**EXERCISE DIRECTIONS**
Copy out the records beginning at the line containing "This screenshot has" and ending after the line containing "center [625, 471].". Leave the pictures out of your copy.

**DATA SUPPLIED**

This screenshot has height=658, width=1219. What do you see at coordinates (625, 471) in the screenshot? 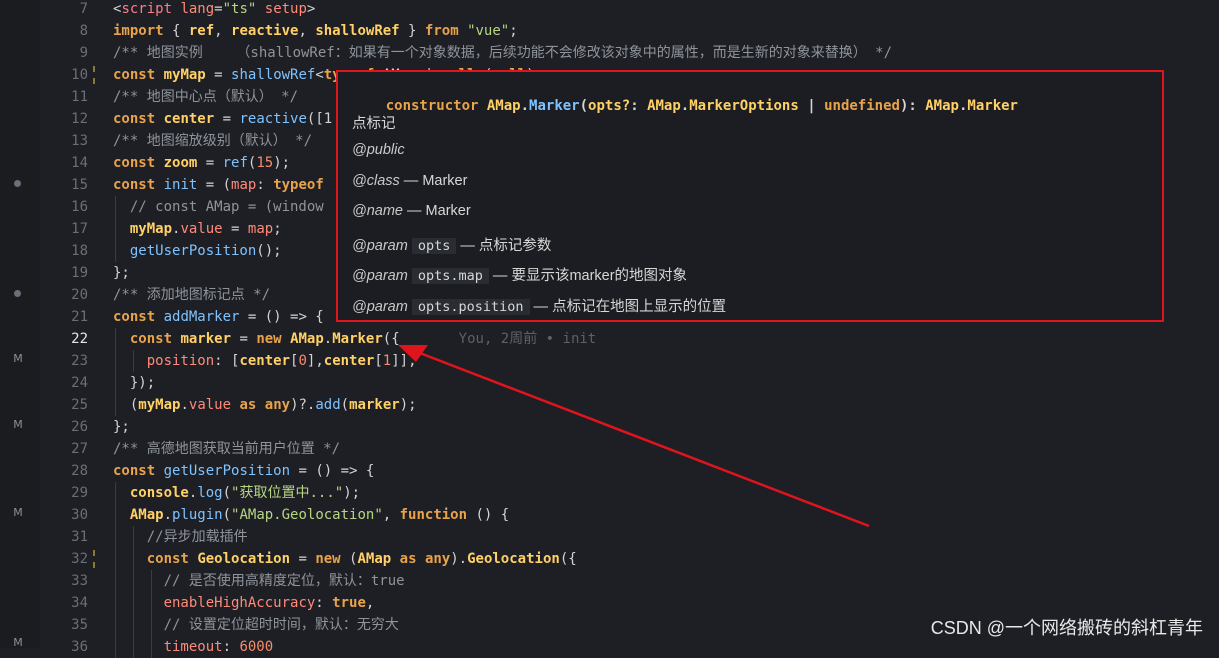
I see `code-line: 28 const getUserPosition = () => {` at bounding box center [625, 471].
---
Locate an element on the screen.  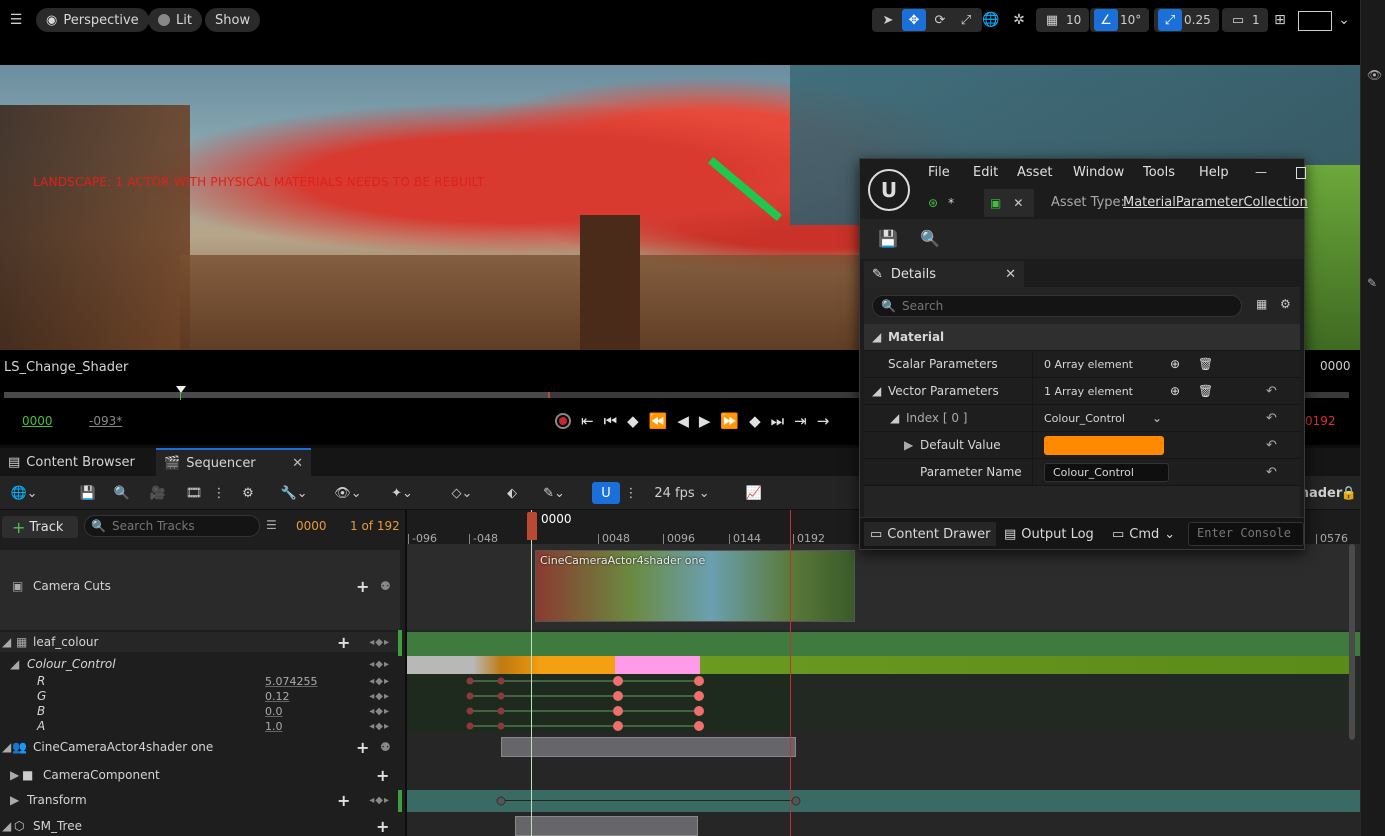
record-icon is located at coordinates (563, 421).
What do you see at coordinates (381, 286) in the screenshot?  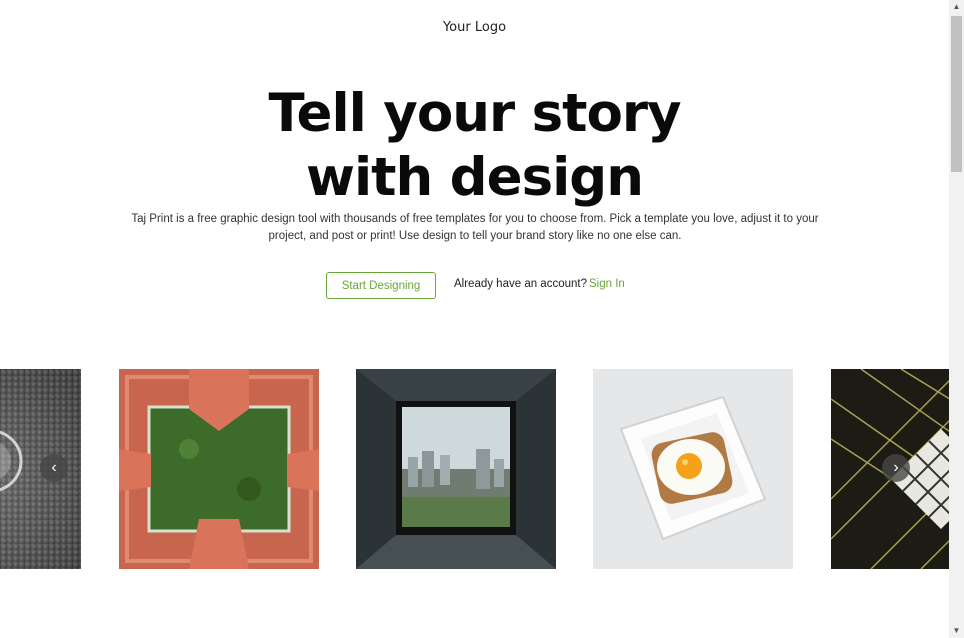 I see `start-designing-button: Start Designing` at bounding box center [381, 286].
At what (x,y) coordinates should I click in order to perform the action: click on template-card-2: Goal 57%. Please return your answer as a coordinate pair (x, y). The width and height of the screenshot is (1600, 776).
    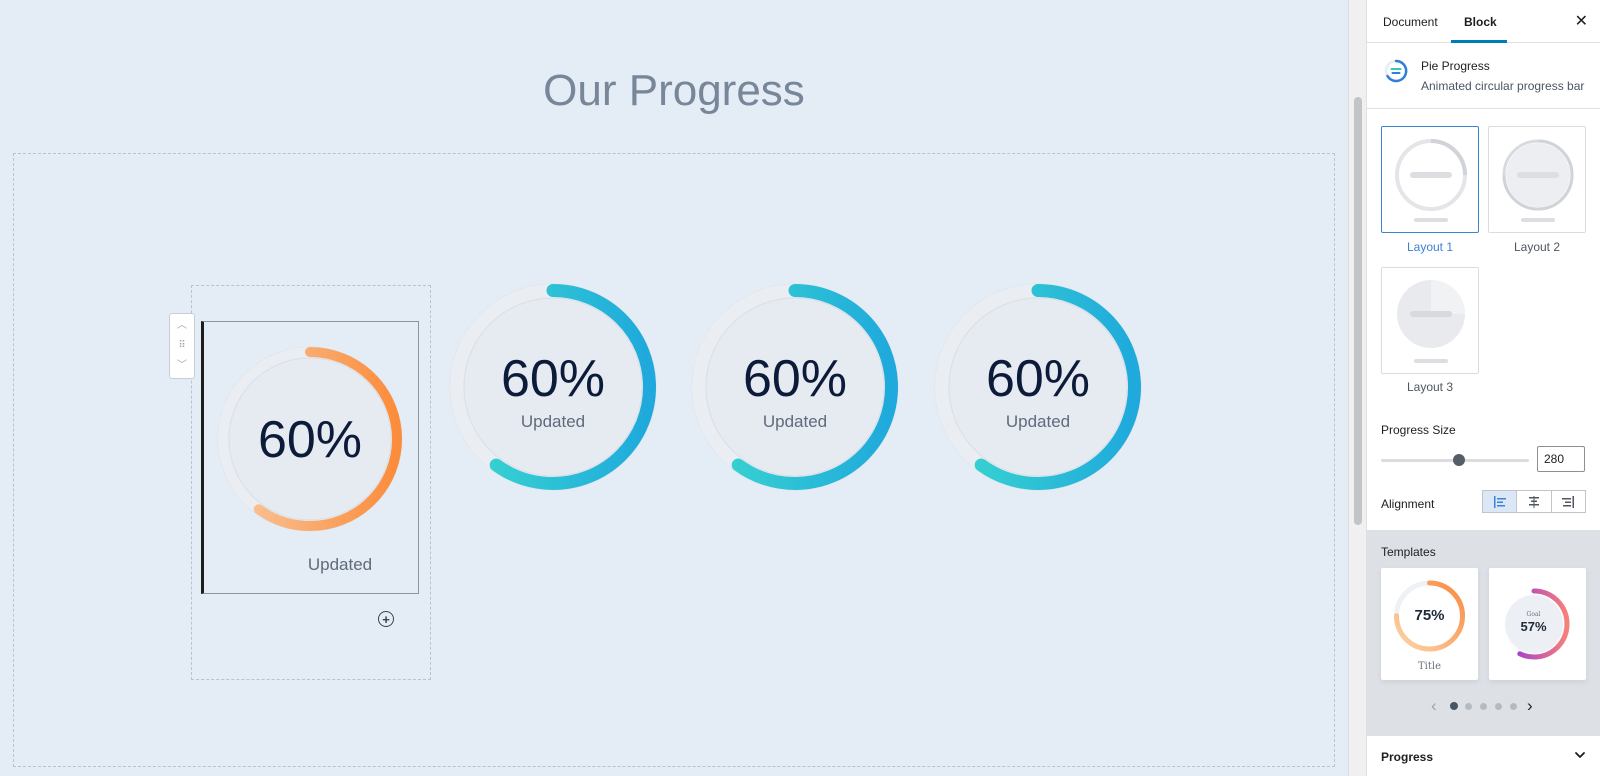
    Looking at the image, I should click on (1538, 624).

**TASK ANSWER**
This screenshot has height=658, width=1219. What do you see at coordinates (625, 471) in the screenshot? 
I see `code-line: 28 const getUserPosition = () => {` at bounding box center [625, 471].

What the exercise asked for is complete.